→ **What you are asked to do**:
Give the records as a Markdown table with columns "No." and "Line," one numbered row per line, skipping blank lines and leaving out the pictures. Begin at the line that has "Image resolution: width=376, height=502." and stop after the line that has "David Levinson (16, 34)".

Items stored from a collection

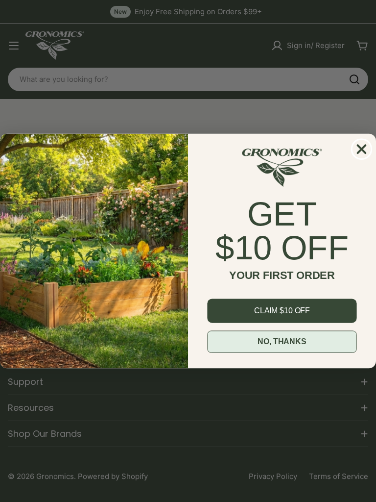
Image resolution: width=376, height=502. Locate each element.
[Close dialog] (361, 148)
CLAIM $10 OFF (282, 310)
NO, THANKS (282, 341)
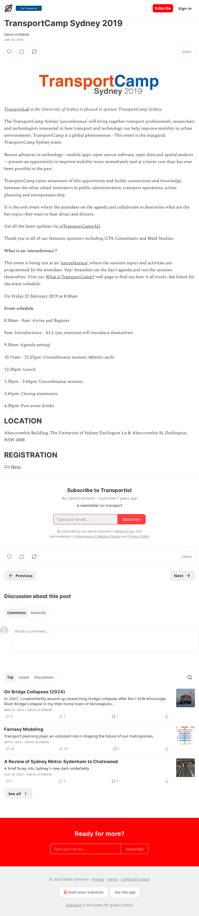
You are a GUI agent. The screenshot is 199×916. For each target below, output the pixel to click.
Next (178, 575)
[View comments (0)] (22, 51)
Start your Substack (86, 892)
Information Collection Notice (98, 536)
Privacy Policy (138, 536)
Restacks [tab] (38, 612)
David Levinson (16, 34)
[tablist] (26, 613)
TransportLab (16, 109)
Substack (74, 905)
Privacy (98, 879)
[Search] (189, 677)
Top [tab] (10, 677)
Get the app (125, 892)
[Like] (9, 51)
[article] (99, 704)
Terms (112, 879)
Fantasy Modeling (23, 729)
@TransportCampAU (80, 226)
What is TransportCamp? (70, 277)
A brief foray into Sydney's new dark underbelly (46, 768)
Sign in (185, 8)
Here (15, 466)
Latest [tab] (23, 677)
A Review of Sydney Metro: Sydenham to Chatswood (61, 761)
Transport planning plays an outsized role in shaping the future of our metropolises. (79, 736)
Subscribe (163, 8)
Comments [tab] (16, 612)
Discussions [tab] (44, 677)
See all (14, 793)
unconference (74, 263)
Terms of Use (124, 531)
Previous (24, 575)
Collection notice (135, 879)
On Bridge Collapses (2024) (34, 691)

---

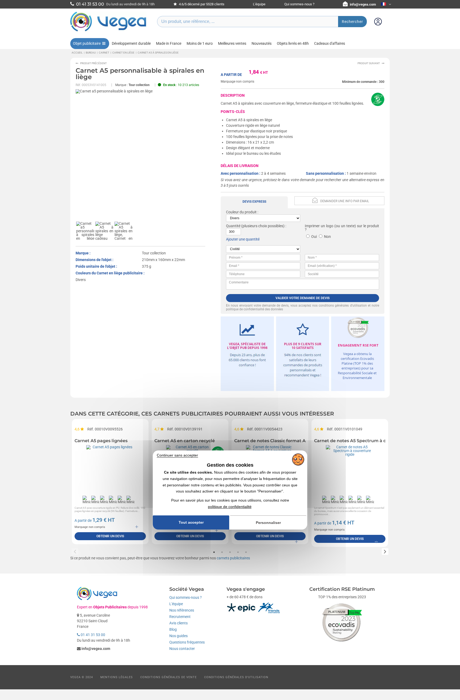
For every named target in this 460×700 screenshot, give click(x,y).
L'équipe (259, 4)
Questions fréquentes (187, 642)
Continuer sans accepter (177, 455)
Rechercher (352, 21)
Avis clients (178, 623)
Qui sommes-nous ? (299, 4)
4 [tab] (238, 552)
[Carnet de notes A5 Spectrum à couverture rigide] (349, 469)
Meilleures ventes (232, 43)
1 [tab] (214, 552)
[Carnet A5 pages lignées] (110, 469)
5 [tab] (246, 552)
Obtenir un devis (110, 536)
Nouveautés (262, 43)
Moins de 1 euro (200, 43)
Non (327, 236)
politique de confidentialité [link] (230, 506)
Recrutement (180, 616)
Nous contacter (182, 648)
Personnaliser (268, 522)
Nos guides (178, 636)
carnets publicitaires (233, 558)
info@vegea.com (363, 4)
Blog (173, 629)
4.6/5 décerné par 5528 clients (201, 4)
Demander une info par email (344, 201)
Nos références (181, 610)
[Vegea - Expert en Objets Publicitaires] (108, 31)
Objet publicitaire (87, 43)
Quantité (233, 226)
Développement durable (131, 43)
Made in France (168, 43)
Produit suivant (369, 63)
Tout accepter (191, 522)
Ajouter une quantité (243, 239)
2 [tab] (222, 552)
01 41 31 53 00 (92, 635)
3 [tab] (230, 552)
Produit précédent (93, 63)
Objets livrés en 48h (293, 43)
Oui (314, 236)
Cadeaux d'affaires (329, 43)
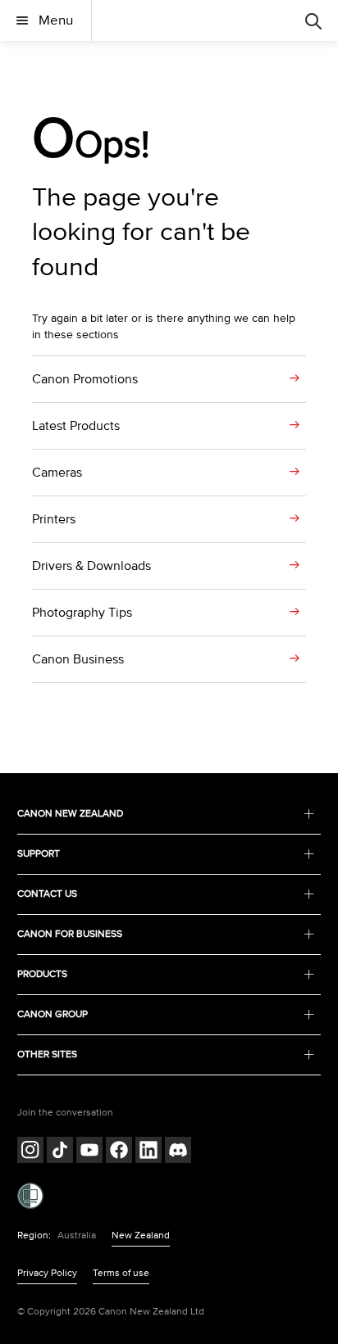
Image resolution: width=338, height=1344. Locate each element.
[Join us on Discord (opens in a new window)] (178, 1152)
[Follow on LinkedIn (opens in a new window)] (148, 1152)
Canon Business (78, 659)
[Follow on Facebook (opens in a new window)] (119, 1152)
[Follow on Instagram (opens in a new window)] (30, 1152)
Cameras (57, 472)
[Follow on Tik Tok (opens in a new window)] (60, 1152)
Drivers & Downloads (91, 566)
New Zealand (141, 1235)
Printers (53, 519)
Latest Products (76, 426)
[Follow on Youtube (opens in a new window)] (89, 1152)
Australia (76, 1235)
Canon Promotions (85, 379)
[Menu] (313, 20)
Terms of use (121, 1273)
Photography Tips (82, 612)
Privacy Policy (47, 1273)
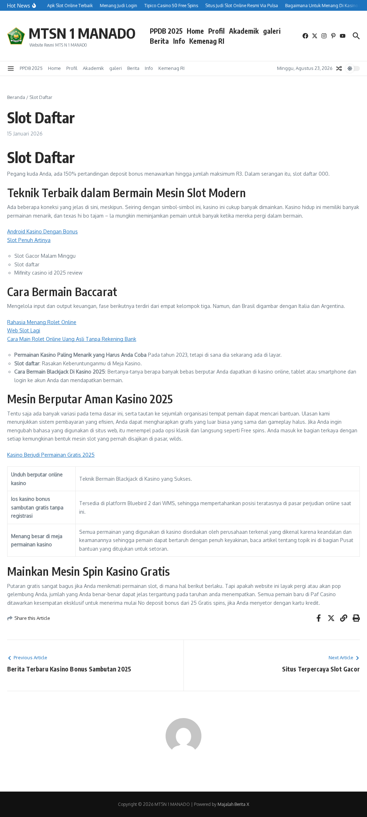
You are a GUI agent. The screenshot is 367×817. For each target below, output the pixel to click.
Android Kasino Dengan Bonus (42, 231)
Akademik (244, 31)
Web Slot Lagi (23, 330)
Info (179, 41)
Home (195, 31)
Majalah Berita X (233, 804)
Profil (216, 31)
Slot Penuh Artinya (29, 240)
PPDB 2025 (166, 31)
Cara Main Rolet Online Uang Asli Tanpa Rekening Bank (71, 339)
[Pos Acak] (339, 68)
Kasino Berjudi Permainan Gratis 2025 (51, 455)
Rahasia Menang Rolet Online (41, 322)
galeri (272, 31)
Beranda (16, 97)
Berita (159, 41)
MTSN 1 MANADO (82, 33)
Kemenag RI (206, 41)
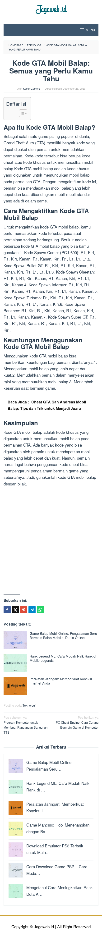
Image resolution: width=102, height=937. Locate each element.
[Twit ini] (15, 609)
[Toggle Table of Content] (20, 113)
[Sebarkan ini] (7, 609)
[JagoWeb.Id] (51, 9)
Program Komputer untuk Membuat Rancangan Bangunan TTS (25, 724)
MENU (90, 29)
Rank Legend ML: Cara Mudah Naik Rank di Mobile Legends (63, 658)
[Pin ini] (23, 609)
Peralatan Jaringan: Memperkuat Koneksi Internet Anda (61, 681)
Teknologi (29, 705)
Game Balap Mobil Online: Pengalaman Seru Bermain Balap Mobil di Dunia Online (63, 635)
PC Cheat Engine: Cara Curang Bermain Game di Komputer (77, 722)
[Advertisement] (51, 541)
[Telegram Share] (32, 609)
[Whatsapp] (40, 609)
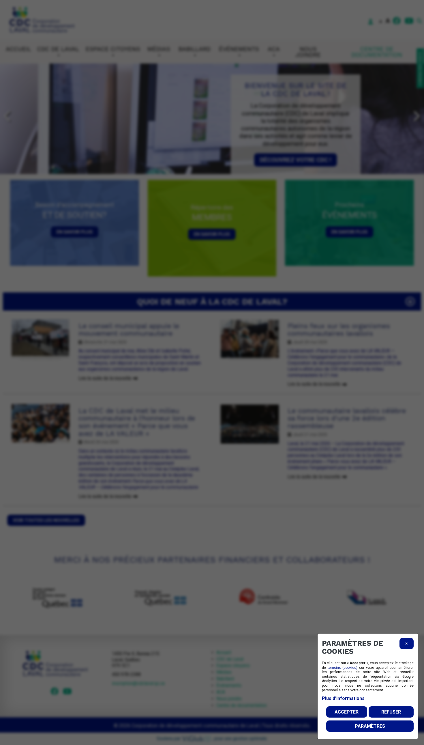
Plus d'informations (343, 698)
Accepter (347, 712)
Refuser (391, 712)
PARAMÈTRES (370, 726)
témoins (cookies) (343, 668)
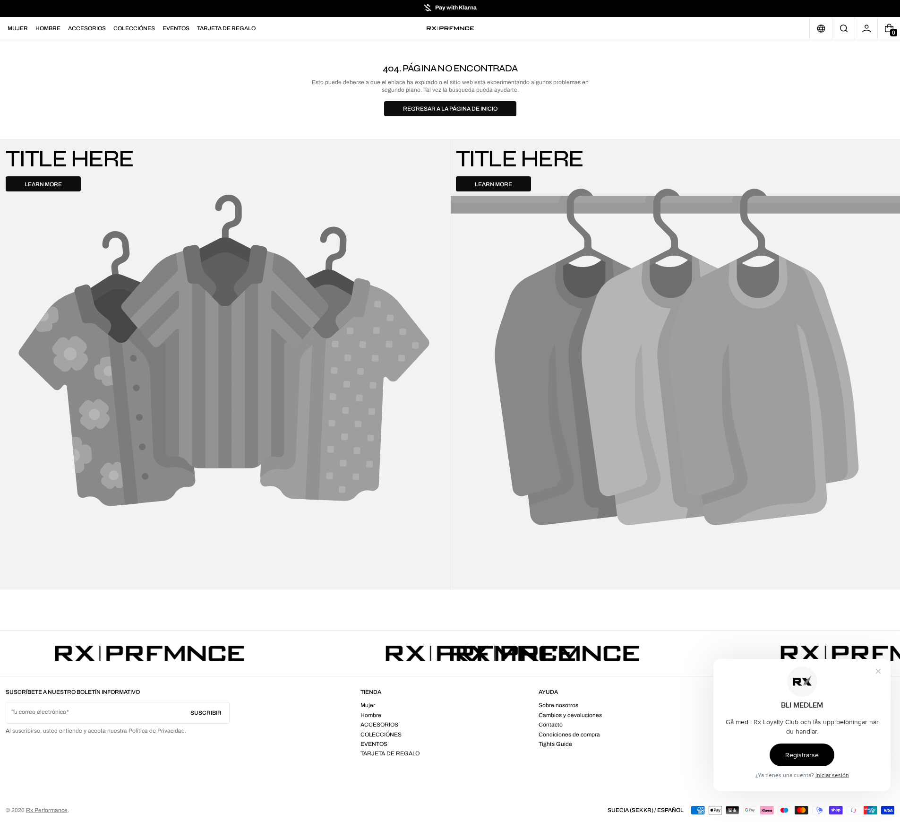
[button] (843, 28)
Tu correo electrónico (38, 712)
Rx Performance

→ **Result**:
| No. | Line |
|---|---|
| 1 | Image resolution: width=376, height=502. Locate each element. |
| 2 | [Close dialog] (361, 148) |
| 3 | CLAIM $10 OFF (282, 310) |
| 4 | NO, THANKS (282, 341) |
| 5 | You are a GUI agent. The screenshot is 199×916. For each target below, output the pixel to click. |
| 6 | Next (178, 575) |
| 7 | [View comments (0)] (22, 51) |
| 8 | Start your Substack (86, 892) |
| 9 | Information Collection Notice (98, 536) |
| 10 | Privacy Policy (138, 536) |
| 11 | Restacks [tab] (38, 612) |
| 12 | David Levinson (16, 34) |